How do you find a one-decimal place approximation for #root5 26#?

1 Answer
Oct 21, 2015

Answer:

Use one step of Newton's method to find #root(5)(26) ~~ 1.9#

Explanation:

To find an approximation for the #5#th root of a number #n#, choose a reasonable first approximation #a_0# then iterate using the following formula:

#a_(i+1) = a_i + (n - a_i^5)/(5 a_i^4)#

In our case let #n = 26# and #a_0 = 2# (since #2^5 = 32# is close)

Then:

#a_1 = a_0 + (n - a_0^5)/(5 a_0^4) = 2 + (26-32)/(5*16) = 2 - 6/80 = 2 - 0.075 = 1.925#

So #root(5)(26) ~~ 1.9#

If we want more accuracy, just apply the formula again to get #a_2# from #a_1#, etc.
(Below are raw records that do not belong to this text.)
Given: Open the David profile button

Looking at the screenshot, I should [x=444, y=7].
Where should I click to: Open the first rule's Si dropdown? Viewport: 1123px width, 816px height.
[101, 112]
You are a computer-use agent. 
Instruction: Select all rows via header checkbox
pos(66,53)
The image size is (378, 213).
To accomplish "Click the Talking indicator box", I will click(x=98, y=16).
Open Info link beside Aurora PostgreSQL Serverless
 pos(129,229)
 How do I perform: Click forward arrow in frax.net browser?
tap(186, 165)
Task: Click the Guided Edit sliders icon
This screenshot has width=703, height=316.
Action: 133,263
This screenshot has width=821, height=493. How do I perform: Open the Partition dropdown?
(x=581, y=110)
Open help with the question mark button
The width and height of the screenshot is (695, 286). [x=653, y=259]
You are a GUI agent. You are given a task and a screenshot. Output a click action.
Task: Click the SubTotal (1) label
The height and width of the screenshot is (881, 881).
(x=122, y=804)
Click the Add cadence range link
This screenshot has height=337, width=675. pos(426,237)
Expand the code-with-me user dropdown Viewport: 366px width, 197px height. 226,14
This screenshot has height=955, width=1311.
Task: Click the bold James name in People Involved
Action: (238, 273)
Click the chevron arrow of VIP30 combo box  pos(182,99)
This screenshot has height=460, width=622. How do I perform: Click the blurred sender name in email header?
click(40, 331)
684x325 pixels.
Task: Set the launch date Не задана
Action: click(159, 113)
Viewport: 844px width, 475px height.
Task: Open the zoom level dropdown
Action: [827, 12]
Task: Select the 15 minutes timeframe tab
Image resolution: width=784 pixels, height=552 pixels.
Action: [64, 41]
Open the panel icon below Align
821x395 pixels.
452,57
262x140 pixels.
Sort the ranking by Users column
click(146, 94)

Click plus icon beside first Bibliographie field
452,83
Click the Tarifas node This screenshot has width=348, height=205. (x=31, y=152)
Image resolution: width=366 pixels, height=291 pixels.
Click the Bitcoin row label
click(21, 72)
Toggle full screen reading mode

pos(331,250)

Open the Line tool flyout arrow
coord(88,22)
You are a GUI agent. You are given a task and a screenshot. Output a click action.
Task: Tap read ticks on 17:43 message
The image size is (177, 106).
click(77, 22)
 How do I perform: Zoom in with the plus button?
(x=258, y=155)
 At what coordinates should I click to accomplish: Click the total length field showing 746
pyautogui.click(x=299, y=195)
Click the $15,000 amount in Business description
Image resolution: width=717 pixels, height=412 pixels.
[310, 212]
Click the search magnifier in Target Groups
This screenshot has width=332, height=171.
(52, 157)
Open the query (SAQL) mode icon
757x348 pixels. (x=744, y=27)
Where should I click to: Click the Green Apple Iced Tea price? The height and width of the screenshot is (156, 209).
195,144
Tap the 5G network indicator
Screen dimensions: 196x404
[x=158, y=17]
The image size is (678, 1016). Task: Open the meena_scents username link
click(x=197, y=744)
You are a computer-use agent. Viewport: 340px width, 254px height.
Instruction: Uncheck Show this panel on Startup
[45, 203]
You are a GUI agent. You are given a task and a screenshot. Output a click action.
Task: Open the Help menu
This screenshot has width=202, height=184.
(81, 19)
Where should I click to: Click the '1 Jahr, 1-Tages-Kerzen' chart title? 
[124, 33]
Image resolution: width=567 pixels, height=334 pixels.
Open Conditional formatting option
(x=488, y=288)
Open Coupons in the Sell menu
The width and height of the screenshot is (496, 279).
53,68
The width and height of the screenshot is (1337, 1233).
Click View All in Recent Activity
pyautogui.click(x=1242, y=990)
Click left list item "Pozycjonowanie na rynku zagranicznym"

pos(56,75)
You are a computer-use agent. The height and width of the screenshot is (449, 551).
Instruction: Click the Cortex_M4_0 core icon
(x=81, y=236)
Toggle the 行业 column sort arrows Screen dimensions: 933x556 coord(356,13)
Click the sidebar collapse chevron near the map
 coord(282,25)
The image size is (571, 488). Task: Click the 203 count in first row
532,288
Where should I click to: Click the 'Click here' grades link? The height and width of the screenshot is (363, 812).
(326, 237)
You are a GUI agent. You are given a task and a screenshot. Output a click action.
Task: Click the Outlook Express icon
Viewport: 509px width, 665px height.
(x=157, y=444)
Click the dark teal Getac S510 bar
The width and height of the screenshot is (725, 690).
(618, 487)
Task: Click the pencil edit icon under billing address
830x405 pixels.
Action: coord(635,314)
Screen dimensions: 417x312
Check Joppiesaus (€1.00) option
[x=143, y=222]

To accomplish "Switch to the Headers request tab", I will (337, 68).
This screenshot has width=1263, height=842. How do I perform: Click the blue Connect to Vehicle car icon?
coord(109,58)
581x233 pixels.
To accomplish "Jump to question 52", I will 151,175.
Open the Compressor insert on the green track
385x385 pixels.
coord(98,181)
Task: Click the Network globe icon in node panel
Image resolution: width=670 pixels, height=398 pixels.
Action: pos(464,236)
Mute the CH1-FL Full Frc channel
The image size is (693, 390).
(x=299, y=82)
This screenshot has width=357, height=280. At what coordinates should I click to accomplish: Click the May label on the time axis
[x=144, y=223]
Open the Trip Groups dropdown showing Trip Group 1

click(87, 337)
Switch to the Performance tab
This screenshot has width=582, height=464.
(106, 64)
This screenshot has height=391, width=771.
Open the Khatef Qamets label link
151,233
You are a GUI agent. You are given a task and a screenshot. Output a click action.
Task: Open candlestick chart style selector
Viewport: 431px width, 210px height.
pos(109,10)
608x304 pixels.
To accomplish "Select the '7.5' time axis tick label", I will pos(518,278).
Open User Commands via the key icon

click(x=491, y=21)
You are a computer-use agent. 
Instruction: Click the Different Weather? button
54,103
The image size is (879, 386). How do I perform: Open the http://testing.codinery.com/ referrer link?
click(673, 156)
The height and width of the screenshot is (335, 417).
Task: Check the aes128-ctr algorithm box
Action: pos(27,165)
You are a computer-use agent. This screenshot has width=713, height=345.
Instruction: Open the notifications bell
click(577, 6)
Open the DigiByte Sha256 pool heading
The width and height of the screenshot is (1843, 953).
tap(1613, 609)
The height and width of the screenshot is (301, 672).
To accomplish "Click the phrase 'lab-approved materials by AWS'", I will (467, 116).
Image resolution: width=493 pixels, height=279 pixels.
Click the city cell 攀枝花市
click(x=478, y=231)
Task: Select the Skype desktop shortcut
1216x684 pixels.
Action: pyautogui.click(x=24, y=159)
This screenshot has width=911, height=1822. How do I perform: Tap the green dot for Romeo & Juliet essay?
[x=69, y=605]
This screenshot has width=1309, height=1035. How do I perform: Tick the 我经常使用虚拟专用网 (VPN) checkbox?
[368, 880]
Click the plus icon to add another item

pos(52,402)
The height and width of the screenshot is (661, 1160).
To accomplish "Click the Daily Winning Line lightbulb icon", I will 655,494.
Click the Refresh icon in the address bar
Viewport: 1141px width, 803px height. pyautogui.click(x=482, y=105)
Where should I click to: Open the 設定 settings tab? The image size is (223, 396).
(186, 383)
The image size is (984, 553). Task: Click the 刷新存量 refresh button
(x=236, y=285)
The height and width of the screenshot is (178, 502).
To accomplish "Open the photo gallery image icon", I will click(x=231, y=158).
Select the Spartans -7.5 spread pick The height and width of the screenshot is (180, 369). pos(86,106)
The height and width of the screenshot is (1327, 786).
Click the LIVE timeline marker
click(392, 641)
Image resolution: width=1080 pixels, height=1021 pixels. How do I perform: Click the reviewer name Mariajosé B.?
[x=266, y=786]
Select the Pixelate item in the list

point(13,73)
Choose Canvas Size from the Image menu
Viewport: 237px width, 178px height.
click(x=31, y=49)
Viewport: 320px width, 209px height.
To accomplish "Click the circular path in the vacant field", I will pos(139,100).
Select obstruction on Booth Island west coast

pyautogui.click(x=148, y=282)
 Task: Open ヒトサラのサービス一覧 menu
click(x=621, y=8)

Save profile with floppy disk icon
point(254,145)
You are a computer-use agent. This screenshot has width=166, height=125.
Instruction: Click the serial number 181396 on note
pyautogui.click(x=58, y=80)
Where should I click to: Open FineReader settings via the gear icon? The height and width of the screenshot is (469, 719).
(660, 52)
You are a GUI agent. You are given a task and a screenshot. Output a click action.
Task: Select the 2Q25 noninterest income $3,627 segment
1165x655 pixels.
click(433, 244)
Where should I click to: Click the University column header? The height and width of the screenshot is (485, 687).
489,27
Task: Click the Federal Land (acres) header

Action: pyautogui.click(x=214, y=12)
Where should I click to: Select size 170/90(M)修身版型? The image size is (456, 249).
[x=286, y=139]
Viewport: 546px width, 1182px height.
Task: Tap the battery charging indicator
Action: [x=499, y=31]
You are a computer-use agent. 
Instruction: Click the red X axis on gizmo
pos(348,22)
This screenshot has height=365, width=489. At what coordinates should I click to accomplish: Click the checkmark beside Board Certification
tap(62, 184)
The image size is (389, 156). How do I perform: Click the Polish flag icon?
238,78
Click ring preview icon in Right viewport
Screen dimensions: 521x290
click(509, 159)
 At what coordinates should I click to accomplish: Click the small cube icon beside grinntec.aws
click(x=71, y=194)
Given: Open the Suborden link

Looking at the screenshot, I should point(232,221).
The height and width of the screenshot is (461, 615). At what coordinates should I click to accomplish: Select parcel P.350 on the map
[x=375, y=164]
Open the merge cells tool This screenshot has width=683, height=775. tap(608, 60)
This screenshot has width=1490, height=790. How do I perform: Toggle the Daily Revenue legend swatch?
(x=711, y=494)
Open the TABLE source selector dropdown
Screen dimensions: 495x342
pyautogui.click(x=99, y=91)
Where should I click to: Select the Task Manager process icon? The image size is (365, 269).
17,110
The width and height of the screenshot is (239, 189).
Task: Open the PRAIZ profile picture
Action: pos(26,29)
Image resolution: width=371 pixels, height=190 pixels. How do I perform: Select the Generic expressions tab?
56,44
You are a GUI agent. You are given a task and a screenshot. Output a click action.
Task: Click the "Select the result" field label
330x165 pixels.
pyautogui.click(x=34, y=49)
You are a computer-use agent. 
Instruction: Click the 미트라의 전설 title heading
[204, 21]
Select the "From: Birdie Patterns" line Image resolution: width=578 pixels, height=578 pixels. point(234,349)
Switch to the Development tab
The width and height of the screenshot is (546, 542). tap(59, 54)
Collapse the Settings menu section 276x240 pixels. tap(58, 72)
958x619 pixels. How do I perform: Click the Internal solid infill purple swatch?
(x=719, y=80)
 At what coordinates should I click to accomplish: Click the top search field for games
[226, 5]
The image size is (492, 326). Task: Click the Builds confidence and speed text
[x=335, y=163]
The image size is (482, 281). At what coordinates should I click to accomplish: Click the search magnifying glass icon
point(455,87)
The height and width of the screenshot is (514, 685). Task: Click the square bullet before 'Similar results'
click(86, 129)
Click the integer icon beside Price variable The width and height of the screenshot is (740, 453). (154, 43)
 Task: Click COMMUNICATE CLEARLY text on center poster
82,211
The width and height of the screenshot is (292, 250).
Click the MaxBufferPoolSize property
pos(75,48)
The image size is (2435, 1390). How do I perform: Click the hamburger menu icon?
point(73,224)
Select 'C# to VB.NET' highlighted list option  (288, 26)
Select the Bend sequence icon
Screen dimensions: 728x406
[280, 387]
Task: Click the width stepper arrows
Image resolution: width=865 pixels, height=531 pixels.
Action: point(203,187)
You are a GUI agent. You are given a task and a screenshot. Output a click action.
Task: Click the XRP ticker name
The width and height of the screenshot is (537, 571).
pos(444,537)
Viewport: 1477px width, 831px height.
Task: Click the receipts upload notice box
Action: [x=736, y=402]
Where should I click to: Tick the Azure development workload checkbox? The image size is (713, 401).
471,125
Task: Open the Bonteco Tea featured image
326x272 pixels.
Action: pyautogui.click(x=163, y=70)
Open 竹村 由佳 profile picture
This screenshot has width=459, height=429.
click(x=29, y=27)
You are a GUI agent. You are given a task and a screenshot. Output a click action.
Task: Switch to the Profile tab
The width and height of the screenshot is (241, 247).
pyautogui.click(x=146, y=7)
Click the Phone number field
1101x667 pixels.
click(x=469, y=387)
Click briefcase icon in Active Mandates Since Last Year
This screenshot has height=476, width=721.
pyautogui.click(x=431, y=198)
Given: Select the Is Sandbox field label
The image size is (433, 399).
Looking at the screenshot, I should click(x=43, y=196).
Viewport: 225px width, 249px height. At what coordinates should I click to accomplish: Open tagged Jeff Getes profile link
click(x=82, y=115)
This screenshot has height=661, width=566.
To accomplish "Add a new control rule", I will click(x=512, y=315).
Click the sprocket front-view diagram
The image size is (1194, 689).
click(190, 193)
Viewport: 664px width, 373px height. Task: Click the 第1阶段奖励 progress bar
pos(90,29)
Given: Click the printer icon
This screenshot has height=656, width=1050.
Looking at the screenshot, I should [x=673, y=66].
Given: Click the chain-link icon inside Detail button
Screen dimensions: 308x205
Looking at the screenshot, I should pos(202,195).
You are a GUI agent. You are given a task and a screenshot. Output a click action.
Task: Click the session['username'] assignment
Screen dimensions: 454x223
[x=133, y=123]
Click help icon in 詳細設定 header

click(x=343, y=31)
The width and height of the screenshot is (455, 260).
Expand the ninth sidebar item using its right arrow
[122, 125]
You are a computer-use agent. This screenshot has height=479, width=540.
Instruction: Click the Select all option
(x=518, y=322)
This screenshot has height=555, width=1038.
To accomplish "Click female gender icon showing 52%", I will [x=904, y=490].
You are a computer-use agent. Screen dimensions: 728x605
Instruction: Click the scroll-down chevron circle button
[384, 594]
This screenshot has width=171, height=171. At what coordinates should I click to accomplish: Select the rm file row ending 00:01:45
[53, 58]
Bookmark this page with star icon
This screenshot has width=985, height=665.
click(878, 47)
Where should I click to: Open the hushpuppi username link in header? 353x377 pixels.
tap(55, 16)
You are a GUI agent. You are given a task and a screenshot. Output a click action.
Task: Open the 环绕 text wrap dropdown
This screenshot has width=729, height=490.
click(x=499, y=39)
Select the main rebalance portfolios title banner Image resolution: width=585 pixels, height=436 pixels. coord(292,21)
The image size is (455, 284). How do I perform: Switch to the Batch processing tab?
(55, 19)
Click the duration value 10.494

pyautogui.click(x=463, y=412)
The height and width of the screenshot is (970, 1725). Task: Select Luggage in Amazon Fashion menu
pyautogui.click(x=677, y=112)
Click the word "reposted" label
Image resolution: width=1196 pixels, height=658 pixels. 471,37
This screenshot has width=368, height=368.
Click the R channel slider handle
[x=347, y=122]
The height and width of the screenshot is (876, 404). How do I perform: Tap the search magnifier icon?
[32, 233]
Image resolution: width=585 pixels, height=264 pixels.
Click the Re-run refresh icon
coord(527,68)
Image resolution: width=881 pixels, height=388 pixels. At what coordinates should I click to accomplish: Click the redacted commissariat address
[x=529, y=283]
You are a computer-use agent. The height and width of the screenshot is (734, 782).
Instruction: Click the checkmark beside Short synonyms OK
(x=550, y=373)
This method is a particular case of Newton's method for finding a zero of a continuous differentiable function #f(x)#.

In our case #f(x) = x^5 - n#, #f'(x) = 5x^4# and Newton's method says to iterate using the formula:

#a_(i+1) = a_i - f(a_i)/(f'(a_i)) = a_i - (a_i^5 - n)/(5a_i^4) = a_i+(n-a_i^5)/(5a_i^4)#